## Task details
Rewrite the records from the line with "Where should I click to: Click the red Clinic A" up to and including the line with "[x=37, y=110]", putting "column heading" wherever "table header" appears and changing nothing else.

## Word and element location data
>>
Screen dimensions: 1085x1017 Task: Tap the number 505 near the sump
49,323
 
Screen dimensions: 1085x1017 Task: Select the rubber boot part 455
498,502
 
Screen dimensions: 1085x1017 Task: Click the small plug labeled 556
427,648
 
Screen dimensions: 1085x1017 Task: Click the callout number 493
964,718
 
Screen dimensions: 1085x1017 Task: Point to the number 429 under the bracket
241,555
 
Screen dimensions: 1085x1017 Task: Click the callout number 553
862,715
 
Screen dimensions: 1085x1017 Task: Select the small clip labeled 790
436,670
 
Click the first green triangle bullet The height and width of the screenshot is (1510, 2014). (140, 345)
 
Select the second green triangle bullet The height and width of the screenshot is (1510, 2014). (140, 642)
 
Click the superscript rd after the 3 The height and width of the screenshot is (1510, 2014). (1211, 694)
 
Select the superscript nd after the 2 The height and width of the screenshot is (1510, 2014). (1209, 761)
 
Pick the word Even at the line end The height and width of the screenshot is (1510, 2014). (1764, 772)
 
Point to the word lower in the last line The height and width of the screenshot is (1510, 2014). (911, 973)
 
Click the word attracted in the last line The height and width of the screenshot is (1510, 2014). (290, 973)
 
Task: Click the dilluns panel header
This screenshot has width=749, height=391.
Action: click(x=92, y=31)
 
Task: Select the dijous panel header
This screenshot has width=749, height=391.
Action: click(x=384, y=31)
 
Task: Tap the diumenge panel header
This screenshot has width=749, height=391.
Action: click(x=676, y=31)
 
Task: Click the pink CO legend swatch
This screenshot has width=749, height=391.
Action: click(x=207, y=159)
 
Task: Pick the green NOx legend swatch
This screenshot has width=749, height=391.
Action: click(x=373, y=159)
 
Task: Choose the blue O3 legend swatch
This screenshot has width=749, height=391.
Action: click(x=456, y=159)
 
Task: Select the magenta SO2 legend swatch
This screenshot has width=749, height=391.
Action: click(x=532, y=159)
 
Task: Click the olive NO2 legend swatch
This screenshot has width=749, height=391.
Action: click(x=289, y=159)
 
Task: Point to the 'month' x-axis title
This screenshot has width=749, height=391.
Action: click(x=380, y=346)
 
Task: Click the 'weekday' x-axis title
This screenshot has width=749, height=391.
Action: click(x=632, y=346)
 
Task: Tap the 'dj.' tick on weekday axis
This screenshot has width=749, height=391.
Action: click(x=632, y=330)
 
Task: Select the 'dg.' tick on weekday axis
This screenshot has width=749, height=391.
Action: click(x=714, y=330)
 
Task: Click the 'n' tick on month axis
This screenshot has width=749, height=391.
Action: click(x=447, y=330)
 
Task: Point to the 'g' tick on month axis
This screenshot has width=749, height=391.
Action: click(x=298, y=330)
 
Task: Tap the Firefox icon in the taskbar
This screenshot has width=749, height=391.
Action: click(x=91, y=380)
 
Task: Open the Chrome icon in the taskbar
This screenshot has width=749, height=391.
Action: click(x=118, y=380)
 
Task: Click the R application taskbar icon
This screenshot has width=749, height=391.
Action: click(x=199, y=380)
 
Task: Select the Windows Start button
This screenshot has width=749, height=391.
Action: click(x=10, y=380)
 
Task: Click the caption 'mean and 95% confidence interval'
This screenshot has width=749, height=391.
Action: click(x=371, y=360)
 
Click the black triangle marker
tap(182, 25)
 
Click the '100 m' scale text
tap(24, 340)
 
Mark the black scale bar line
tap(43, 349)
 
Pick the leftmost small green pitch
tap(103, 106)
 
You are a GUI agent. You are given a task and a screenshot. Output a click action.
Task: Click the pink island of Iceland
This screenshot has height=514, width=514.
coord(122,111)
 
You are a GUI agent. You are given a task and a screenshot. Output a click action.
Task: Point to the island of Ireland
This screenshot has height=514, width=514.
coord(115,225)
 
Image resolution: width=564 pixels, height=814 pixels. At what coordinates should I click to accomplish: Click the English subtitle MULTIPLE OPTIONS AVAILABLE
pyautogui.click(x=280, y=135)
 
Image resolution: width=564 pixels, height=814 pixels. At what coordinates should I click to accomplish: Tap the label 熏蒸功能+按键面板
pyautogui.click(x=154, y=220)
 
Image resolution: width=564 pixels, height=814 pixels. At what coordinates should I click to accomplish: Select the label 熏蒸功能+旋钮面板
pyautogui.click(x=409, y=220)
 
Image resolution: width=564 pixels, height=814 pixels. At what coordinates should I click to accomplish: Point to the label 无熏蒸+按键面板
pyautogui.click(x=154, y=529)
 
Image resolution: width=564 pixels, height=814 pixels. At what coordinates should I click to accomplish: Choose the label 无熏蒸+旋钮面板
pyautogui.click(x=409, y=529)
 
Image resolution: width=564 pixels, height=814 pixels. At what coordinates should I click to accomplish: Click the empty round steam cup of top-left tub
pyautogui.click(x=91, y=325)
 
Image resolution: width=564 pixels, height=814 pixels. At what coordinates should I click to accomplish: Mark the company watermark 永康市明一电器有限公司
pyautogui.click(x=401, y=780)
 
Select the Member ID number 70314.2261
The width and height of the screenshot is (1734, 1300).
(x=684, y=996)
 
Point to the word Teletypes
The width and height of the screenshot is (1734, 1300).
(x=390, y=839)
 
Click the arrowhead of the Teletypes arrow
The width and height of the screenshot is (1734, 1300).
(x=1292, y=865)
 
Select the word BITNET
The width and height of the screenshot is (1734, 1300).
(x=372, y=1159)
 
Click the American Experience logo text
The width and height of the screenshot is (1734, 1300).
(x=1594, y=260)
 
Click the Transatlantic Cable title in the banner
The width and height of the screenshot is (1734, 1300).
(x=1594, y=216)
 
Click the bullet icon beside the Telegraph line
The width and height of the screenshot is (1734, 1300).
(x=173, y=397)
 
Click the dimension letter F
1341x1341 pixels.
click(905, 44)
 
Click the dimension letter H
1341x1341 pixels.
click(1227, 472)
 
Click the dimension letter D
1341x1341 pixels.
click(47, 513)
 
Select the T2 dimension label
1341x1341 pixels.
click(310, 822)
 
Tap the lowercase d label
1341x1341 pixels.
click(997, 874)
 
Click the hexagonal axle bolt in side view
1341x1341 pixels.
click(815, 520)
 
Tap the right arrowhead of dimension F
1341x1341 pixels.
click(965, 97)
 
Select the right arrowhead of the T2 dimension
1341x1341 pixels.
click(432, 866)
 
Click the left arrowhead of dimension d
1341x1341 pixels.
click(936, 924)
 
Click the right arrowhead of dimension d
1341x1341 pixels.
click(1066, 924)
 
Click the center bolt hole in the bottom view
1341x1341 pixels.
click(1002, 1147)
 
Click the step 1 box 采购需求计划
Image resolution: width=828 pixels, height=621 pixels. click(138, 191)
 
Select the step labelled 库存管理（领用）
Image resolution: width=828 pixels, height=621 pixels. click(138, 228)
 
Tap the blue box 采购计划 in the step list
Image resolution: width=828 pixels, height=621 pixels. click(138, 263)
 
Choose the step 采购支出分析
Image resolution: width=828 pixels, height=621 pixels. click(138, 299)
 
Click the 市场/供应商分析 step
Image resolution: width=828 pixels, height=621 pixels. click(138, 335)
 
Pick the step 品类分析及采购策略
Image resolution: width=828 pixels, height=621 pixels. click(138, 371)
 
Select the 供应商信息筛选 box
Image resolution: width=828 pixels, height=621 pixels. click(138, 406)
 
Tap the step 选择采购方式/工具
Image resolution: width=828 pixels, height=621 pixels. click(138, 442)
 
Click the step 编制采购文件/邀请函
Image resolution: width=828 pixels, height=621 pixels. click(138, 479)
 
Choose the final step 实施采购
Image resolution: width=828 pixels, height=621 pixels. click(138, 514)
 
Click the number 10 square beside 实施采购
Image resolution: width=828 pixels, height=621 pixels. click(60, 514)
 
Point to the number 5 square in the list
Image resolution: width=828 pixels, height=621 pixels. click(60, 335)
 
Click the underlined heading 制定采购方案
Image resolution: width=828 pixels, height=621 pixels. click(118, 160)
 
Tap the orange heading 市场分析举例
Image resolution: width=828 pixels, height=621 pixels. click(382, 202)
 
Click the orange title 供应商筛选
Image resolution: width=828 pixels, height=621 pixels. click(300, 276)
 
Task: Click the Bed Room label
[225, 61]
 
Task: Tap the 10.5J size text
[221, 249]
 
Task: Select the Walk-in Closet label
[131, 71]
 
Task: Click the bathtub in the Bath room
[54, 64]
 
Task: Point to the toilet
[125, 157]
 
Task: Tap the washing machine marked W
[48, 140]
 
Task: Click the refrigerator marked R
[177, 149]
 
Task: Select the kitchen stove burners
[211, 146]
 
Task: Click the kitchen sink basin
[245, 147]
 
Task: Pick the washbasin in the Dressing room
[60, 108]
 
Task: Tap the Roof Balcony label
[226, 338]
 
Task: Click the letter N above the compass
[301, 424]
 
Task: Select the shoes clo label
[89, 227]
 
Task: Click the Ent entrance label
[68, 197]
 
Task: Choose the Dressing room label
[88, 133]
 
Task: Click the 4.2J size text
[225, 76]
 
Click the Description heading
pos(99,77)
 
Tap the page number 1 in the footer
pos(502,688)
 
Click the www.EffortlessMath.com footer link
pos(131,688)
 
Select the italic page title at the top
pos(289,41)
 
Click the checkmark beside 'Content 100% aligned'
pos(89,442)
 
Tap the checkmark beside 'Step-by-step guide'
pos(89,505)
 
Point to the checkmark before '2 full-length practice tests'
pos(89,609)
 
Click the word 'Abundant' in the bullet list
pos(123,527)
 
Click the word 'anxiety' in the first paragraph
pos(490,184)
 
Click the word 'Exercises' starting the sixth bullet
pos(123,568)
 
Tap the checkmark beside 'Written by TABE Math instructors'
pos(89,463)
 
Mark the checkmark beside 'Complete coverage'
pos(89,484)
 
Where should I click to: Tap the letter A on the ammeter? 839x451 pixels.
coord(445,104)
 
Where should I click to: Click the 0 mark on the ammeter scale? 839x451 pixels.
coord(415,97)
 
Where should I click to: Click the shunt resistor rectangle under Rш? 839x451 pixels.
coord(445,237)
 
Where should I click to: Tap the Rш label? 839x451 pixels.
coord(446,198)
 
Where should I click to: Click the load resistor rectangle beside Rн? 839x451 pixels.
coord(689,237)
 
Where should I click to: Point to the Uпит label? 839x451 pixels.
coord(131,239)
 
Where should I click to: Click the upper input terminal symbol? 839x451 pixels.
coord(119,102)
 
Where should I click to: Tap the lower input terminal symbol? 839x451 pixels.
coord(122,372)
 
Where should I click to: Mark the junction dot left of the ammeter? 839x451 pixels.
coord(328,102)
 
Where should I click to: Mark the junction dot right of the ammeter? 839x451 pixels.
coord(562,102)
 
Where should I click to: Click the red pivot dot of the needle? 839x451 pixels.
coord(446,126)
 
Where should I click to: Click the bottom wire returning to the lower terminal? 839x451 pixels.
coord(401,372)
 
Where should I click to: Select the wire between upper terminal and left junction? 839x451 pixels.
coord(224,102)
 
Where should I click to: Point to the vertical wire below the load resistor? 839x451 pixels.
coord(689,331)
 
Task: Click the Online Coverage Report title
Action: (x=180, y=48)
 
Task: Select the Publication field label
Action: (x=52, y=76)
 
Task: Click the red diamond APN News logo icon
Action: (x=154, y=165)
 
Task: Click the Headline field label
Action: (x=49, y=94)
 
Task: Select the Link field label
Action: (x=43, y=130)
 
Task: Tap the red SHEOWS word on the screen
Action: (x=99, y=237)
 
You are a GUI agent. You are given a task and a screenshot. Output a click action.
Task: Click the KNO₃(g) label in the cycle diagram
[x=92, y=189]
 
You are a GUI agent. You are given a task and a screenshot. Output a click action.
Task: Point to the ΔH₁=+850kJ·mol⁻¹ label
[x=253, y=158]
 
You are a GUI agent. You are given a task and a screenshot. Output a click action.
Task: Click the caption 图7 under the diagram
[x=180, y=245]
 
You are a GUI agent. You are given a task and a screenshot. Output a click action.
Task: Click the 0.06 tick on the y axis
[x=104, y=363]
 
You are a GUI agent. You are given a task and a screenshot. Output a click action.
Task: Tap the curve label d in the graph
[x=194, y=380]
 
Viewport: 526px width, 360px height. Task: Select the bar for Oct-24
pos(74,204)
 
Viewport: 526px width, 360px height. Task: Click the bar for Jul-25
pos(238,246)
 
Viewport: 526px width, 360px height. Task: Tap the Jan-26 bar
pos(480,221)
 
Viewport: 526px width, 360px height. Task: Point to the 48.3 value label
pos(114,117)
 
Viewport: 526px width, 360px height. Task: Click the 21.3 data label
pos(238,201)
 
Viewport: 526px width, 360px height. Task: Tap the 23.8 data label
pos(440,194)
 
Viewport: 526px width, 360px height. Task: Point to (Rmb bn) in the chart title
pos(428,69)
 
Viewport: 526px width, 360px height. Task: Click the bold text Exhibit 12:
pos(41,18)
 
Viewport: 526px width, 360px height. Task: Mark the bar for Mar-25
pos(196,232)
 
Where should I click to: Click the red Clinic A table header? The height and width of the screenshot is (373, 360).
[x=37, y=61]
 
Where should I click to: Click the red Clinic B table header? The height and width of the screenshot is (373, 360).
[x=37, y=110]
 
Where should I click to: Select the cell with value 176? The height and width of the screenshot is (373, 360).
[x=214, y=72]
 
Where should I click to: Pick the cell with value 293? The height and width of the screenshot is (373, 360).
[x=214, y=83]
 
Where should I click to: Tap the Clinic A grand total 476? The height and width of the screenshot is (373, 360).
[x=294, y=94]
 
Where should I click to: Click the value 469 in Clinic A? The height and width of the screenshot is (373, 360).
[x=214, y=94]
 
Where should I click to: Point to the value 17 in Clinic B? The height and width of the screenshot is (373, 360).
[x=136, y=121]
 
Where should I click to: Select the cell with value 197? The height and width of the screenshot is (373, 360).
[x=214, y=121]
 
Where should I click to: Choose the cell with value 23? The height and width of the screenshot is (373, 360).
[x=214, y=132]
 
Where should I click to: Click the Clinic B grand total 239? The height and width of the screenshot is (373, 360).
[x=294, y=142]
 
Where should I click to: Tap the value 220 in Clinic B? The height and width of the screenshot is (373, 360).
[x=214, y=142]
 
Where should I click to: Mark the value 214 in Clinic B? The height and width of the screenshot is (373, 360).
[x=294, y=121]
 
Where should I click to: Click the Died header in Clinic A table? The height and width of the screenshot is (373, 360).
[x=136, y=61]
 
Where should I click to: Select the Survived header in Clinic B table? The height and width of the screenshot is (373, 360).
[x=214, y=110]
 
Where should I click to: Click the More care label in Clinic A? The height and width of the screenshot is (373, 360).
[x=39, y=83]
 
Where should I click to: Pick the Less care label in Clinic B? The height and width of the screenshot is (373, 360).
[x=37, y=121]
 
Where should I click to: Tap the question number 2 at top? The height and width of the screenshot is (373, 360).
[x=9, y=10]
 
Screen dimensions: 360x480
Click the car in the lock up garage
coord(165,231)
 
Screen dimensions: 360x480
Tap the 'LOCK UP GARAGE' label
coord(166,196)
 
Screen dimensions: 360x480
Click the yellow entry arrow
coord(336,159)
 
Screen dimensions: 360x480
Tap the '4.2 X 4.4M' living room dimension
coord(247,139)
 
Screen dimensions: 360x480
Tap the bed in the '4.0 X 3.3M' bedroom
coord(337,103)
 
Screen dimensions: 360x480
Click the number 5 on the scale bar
<<
## Output below
Where should I click to: Click the red Clinic A column heading? The height and width of the screenshot is (373, 360).
[x=37, y=61]
 
Where should I click to: Click the red Clinic B column heading? The height and width of the screenshot is (373, 360).
[x=37, y=110]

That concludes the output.